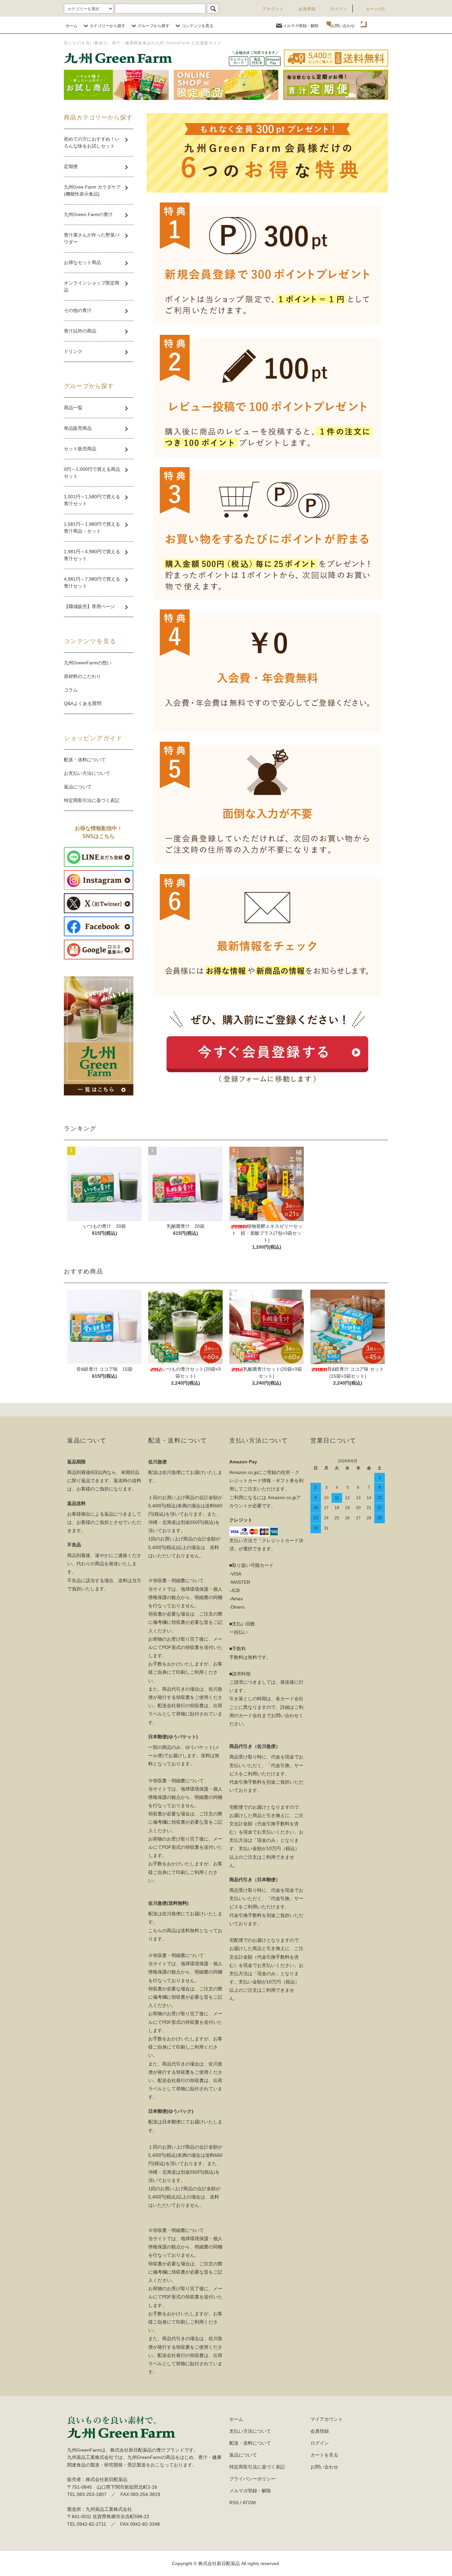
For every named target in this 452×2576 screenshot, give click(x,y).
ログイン (339, 9)
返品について (78, 786)
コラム (71, 689)
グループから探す (153, 25)
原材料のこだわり (82, 676)
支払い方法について (250, 2431)
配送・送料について (85, 759)
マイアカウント (326, 2419)
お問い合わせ (343, 25)
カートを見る (324, 2455)
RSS (234, 2502)
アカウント (273, 9)
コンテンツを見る (197, 25)
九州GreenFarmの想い (88, 662)
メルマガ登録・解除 (301, 25)
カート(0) (375, 9)
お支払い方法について (87, 773)
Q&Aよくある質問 (82, 703)
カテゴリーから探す (107, 25)
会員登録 (307, 9)
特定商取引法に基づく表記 (91, 800)
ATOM (249, 2502)
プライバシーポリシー (252, 2478)
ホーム (71, 25)
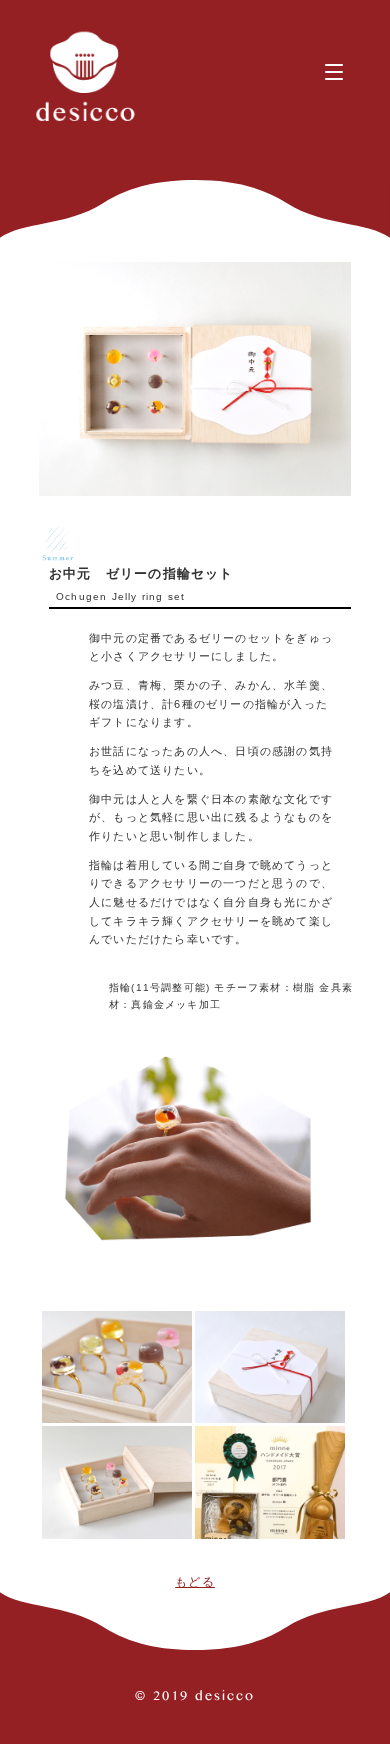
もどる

════════════════════

Please return all of the material above exactly, minus any pictures.

Exercise output
For every named target in this 452×2576 screenshot, give click(x,y).
ログイン (339, 9)
返品について (78, 786)
コラム (71, 689)
グループから探す (153, 25)
原材料のこだわり (82, 676)
支払い方法について (250, 2431)
配送・送料について (85, 759)
マイアカウント (326, 2419)
お問い合わせ (343, 25)
カートを見る (324, 2455)
RSS (234, 2502)
アカウント (273, 9)
コンテンツを見る (197, 25)
九州GreenFarmの想い (88, 662)
メルマガ登録・解除 (301, 25)
カート(0) (375, 9)
お支払い方法について (87, 773)
Q&Aよくある質問 (82, 703)
カテゴリーから探す (107, 25)
会員登録 (307, 9)
特定商取引法に基づく表記 (91, 800)
ATOM (249, 2502)
プライバシーポリシー (252, 2478)
ホーム (71, 25)
もどる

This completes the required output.